據說那一夜蘇崇他喝了一晚上的酒,那晚守夜的宮婢說,從不曾見過王上這個模樣,他素來是高傲的,更不像是可能會為情所困的男子,可是這晚他確實是為她癡狂了。也是自那日後,白姌微成了風營中不能說的秘密。
青州第一美人香消玉殞,屍首還被懸掛在城樓之上,此青州之悲啊,私下裏也不乏有扼腕之士,隻是又能如何,人死不能複生,更何況風國大兵壓境,燕王都遷都了,他等尋常百姓又能改變得了什麼呢?
第二日蘇崇整裝議事,絲毫不見前一晚的落寞傷心,而後命重瞳一日順青州,降了固然好,若是不降,殺無赦!
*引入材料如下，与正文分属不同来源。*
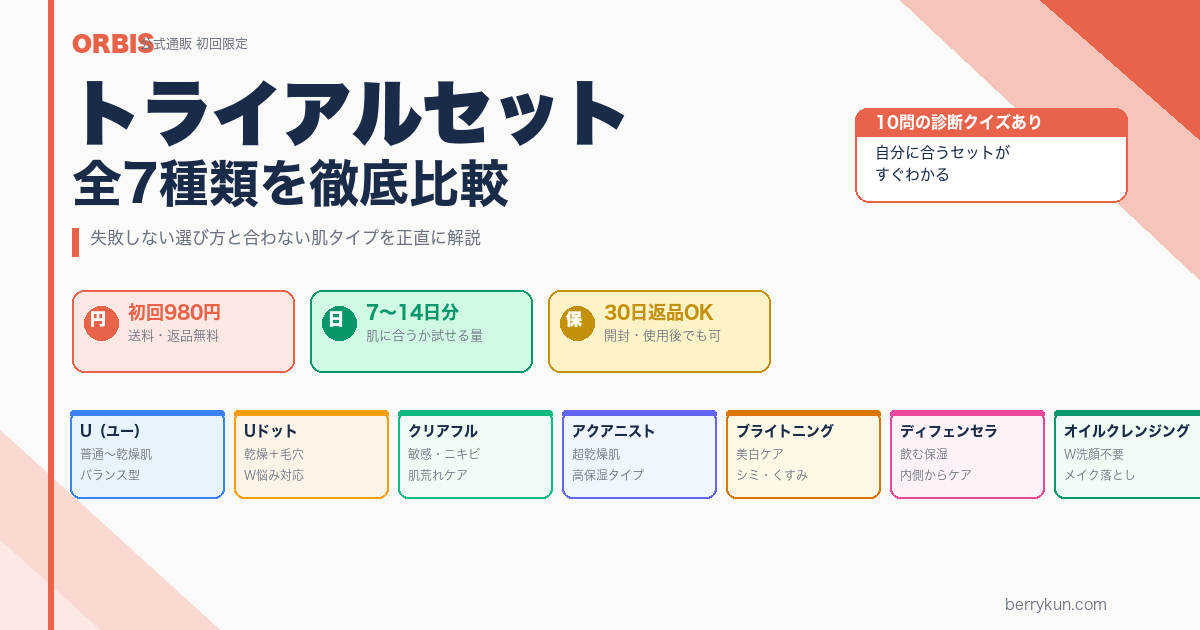Click the 自分に合うセットがすぐわかる text
The width and height of the screenshot is (1200, 630).
(942, 164)
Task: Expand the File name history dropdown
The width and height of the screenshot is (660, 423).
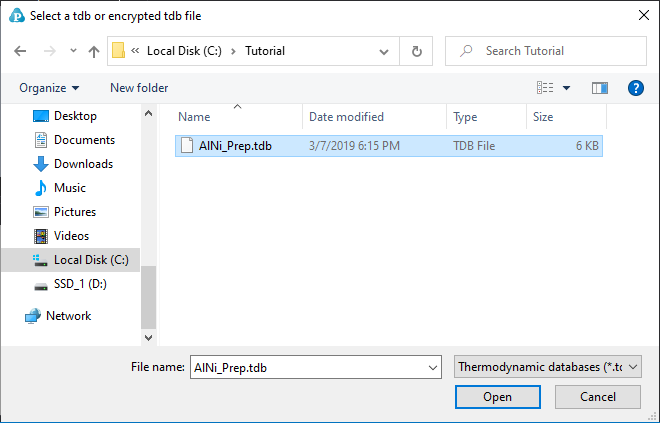Action: pos(433,367)
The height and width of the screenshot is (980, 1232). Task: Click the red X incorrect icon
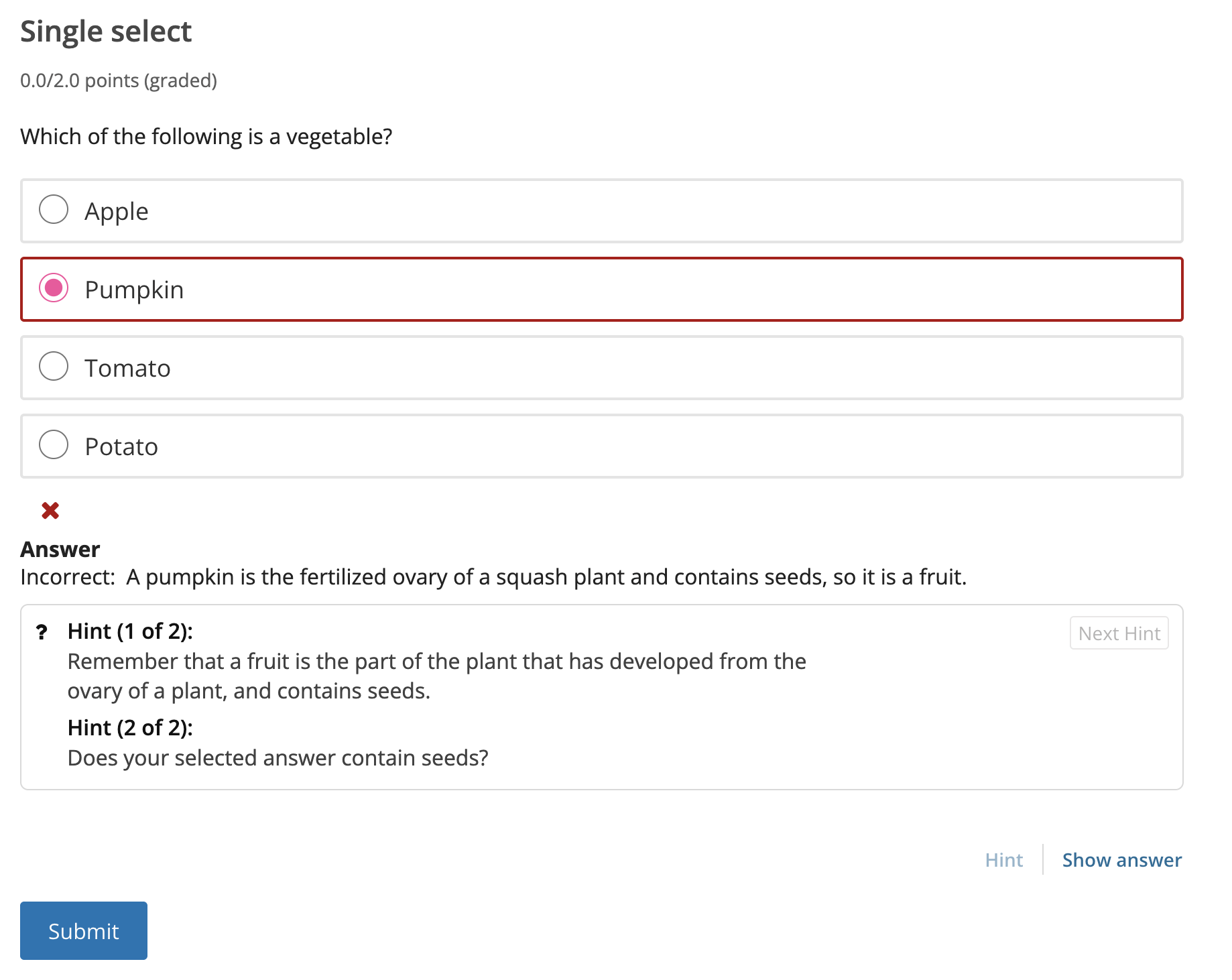tap(50, 511)
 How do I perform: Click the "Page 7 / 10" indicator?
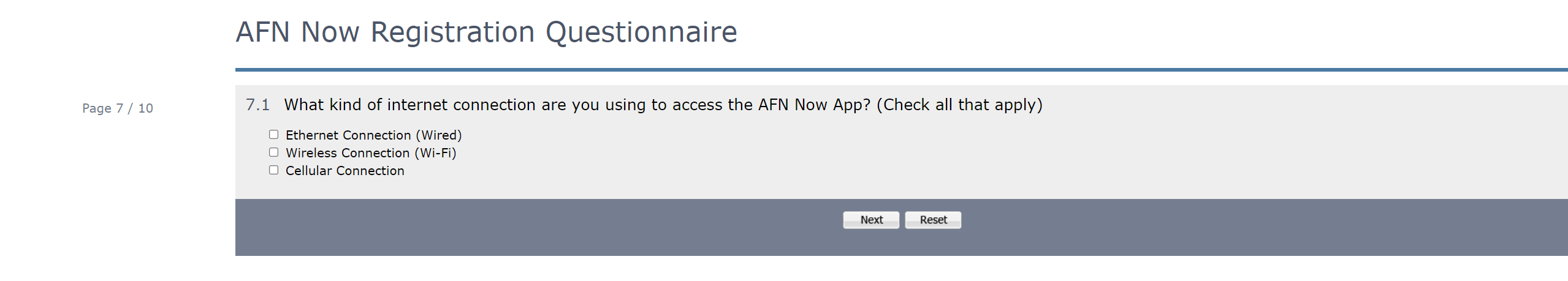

他在青州各關卡設兵,青州難攻易守,又是打入燕國的腹地,蘇崇自然是步步謹慎,青州由風國名將莫隨親自鎮守,常年駐紮三萬精兵。爾後蘇崇禦駕親征,馬重瞳前方掛帥,三月內,勢如破竹一舉奪下燕國四省,同年八月,燕王無奈,遞降書甘做臣子國,時天下得一夕太平。
可天下誰人不知,燕國不過就是偏安一隅,燕帝無德,蘇崇不過就是先回朝養精蓄銳,等待下一步計劃而已,他的目標可不僅僅是燕國,還有整個天下!
十二月又入寒冬,風吹雪不舞,涼國帝都雲倉。
東北之地涼國,兵強馬壯,雖不比燕國江南秀色可餐,卻也是別有風情的,才一入夜,酒肆裏便有好歌唱起,隻需要稍稍駐足,便可見那美姬在台子上盡情歌舞,腳腕間的瓔珞如玉一般,兩側有豪客把酒吹笛,好不盛況。
那美人兒一身紅色紗衣,麵上還掩著紗巾,身材窈窕,舞姿好似靈蛇舞動,有風雅之人上前與她共舞,她也來著不拒,三下之間便將人帶入舞中,那眼神之中的媚態,生生叫人著迷。
在酒肆一角,有一清秀少年,手裏捏著酒杯,含著笑意看著前方歌舞,是不是還搖首把玩著酒杯,這少年已來雲倉一月有餘了,基本上是風雨無阻的每日都會來這家雲倉最大的酒肆裏捧場,而且還次次都是坐在邊上的角落裏,隻欣賞不說話。偶爾點幾個小菜,也是極為清淡的,店裏的夥計暗自猜測,此人大抵就是南邊兒來的文客吧,聽說這幾年南燕與北風都不見得太平,所以往這涼國來的人自然也就多了。
這夜,公子朝著一旁忙著招呼客人的夥計招了招手,夥計一愣,卻也是笑著過來,他朝他點點頭,今日總算是看清了這公子的模樣,若是生做女子定然也是傾國之色吧,但見他眉眼精致,唇紅齒白的,尤其是這一笑,簡直是比女子還要美上三分,夥計生怕驚擾了這年輕的公子,故而小聲問道:“公子可有何吩咐?”